→ **Short task**
Render each line of the data below as a numbered list, omitting any blank lines.

→ **Records for this exercise**

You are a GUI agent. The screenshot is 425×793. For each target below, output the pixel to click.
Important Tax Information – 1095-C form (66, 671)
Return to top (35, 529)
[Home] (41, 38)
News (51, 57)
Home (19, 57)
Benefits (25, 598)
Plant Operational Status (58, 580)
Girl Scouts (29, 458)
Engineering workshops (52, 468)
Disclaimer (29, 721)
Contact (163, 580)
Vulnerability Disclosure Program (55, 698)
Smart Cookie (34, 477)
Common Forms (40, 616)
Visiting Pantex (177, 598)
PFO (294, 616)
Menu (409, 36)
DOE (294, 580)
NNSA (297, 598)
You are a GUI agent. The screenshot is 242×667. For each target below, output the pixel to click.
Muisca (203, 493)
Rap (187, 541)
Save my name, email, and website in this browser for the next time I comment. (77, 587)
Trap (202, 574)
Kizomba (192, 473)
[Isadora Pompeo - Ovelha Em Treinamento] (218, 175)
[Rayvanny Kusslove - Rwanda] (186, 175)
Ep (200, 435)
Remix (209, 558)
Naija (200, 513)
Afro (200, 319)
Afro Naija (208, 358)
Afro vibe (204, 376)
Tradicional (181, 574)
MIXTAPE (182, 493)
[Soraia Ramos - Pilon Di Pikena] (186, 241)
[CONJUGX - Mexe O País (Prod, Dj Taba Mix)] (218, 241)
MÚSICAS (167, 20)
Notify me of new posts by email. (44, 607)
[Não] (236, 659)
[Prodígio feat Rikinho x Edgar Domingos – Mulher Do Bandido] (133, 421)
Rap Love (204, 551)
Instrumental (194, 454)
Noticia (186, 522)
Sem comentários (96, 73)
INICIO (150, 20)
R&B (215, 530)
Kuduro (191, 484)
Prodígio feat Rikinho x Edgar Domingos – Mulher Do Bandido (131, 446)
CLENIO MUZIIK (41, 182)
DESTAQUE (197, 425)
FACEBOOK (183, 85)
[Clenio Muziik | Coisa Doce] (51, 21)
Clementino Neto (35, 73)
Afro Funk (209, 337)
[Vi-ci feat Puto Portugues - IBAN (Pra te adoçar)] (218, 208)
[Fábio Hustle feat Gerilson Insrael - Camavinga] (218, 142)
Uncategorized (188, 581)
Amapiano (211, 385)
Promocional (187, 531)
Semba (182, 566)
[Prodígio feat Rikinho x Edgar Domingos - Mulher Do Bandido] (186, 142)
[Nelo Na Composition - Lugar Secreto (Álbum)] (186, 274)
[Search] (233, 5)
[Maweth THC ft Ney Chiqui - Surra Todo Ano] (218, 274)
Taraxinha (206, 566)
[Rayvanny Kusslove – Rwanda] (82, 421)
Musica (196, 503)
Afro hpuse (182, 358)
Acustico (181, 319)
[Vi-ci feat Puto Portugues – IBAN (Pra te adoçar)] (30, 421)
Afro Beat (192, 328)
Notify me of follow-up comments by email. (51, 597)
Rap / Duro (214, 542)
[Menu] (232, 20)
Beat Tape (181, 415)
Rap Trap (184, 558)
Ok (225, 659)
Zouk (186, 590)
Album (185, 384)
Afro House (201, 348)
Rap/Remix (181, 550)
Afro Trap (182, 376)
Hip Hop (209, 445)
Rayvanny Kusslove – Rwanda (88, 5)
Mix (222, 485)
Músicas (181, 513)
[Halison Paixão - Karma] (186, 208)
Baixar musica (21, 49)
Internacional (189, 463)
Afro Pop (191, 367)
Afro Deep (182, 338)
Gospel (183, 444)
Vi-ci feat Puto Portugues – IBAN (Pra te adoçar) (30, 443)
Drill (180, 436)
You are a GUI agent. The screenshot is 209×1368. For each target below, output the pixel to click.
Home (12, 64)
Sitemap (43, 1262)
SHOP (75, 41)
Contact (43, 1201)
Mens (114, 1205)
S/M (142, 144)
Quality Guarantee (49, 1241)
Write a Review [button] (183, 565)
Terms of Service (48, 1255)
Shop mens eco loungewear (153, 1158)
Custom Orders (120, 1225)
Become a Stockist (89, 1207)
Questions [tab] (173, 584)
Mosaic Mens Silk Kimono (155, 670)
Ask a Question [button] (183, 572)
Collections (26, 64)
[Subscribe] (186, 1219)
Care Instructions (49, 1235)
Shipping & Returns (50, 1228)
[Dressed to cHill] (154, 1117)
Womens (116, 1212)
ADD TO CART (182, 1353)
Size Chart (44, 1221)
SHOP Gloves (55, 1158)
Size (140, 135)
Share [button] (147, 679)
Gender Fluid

→ **Response**
1. You are a GUI agent. The screenshot is 425×793. For each target below, output the pixel to click.
2. Important Tax Information – 1095-C form (66, 671)
3. Return to top (35, 529)
4. [Home] (41, 38)
5. News (51, 57)
6. Home (19, 57)
7. Benefits (25, 598)
8. Plant Operational Status (58, 580)
9. Girl Scouts (29, 458)
10. Engineering workshops (52, 468)
11. Disclaimer (29, 721)
12. Contact (163, 580)
13. Vulnerability Disclosure Program (55, 698)
14. Smart Cookie (34, 477)
15. Common Forms (40, 616)
16. Visiting Pantex (177, 598)
17. PFO (294, 616)
18. Menu (409, 36)
19. DOE (294, 580)
20. NNSA (297, 598)
21. You are a GUI agent. The screenshot is 242×667. For each target below, output the pixel to click.
22. Muisca (203, 493)
23. Rap (187, 541)
24. Save my name, email, and website in this browser for the next time I comment. (77, 587)
25. Trap (202, 574)
26. Kizomba (192, 473)
27. [Isadora Pompeo - Ovelha Em Treinamento] (218, 175)
28. [Rayvanny Kusslove - Rwanda] (186, 175)
29. Ep (200, 435)
30. Remix (209, 558)
31. Naija (200, 513)
32. Afro (200, 319)
33. Afro Naija (208, 358)
34. Afro vibe (204, 376)
35. Tradicional (181, 574)
36. MIXTAPE (182, 493)
37. [Soraia Ramos - Pilon Di Pikena] (186, 241)
38. [CONJUGX - Mexe O País (Prod, Dj Taba Mix)] (218, 241)
39. MÚSICAS (167, 20)
40. Notify me of new posts by email. (44, 607)
41. [Não] (236, 659)
42. [Prodígio feat Rikinho x Edgar Domingos – Mulher Do Bandido] (133, 421)
43. Rap Love (204, 551)
44. Instrumental (194, 454)
45. Noticia (186, 522)
46. Sem comentários (96, 73)
47. INICIO (150, 20)
48. R&B (215, 530)
49. Kuduro (191, 484)
50. Prodígio feat Rikinho x Edgar Domingos – Mulher Do Bandido (131, 446)
51. CLENIO MUZIIK (41, 182)
52. DESTAQUE (197, 425)
53. FACEBOOK (183, 85)
54. [Clenio Muziik | Coisa Doce] (51, 21)
55. Clementino Neto (35, 73)
56. Afro Funk (209, 337)
57. [Vi-ci feat Puto Portugues - IBAN (Pra te adoçar)] (218, 208)
58. [Fábio Hustle feat Gerilson Insrael - Camavinga] (218, 142)
59. Uncategorized (188, 581)
60. Amapiano (211, 385)
61. Promocional (187, 531)
62. Semba (182, 566)
63. [Prodígio feat Rikinho x Edgar Domingos - Mulher Do Bandido] (186, 142)
64. [Nelo Na Composition - Lugar Secreto (Álbum)] (186, 274)
65. [Search] (233, 5)
66. [Maweth THC ft Ney Chiqui - Surra Todo Ano] (218, 274)
67. Taraxinha (206, 566)
68. [Rayvanny Kusslove – Rwanda] (82, 421)
69. Musica (196, 503)
70. Afro hpuse (182, 358)
71. Acustico (181, 319)
72. [Vi-ci feat Puto Portugues – IBAN (Pra te adoçar)] (30, 421)
73. Afro Beat (192, 328)
74. Notify me of follow-up comments by email. (51, 597)
75. Rap / Duro (214, 542)
76. [Menu] (232, 20)
77. Beat Tape (181, 415)
78. Rap Trap (184, 558)
79. Ok (225, 659)
80. Zouk (186, 590)
81. Album (185, 384)
82. Afro House (201, 348)
83. Rap/Remix (181, 550)
84. Afro Trap (182, 376)
85. Hip Hop (209, 445)
86. Rayvanny Kusslove – Rwanda (88, 5)
87. Mix (222, 485)
88. Músicas (181, 513)
89. [Halison Paixão - Karma] (186, 208)
90. Baixar musica (21, 49)
91. Internacional (189, 463)
92. Afro Pop (191, 367)
93. Afro Deep (182, 338)
94. Gospel (183, 444)
95. Vi-ci feat Puto Portugues – IBAN (Pra te adoçar) (30, 443)
96. Drill (180, 436)
97. You are a GUI agent. The screenshot is 209×1368. For each target below, output the pixel to click.
98. Home (12, 64)
99. Sitemap (43, 1262)
100. SHOP (75, 41)
101. Contact (43, 1201)
102. Mens (114, 1205)
103. S/M (142, 144)
104. Quality Guarantee (49, 1241)
105. Write a Review [button] (183, 565)
106. Terms of Service (48, 1255)
107. Shop mens eco loungewear (153, 1158)
108. Custom Orders (120, 1225)
109. Become a Stockist (89, 1207)
110. Questions [tab] (173, 584)
111. Mosaic Mens Silk Kimono (155, 670)
112. Ask a Question [button] (183, 572)
113. Collections (26, 64)
114. [Subscribe] (186, 1219)
115. Care Instructions (49, 1235)
116. Shipping & Returns (50, 1228)
117. [Dressed to cHill] (154, 1117)
118. Womens (116, 1212)
119. ADD TO CART (182, 1353)
120. Size Chart (44, 1221)
121. SHOP Gloves (55, 1158)
122. Size (140, 135)
123. Share [button] (147, 679)
124. Gender Fluid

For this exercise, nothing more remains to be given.